▸ **Assignment**
Show every line of the records below that contains the word "computer".

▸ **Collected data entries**
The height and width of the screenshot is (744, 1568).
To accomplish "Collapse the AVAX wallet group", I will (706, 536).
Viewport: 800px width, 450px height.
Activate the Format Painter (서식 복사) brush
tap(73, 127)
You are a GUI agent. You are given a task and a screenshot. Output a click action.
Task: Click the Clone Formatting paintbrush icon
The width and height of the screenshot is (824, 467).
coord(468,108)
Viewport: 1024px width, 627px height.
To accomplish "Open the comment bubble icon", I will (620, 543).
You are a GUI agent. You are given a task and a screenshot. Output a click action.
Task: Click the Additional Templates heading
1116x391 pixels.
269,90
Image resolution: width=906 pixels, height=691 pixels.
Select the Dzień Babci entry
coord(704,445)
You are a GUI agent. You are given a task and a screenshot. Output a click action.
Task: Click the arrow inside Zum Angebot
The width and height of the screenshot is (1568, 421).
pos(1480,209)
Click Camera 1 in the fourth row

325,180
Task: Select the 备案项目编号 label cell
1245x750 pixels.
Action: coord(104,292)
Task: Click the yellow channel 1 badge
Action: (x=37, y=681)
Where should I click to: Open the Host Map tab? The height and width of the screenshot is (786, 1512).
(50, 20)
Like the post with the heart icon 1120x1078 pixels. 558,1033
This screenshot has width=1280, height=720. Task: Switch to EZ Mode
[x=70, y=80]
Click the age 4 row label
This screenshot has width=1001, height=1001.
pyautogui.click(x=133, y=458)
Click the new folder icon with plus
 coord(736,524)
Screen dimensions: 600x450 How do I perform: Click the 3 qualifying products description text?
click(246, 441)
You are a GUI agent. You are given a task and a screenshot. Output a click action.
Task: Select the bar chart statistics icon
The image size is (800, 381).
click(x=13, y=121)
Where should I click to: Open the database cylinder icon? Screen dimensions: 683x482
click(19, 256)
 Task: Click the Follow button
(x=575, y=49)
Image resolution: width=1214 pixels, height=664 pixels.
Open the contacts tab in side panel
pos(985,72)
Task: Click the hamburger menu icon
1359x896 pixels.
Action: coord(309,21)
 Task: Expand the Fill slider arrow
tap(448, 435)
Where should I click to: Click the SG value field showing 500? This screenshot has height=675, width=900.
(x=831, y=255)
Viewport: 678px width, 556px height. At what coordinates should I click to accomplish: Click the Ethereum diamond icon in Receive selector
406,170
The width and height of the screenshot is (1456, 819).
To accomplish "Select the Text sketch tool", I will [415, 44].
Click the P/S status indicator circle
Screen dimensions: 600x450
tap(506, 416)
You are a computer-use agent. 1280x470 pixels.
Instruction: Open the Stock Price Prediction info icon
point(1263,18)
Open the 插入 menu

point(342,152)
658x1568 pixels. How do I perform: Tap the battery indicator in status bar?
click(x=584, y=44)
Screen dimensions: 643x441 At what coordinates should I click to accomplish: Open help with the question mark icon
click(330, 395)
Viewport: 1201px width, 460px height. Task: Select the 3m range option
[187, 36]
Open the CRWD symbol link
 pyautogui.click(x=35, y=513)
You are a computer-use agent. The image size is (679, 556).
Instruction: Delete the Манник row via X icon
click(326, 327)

▸ **Result**
You are a computer-use agent. 1280x470 pixels.
You are a computer-use agent. The image size is (679, 556).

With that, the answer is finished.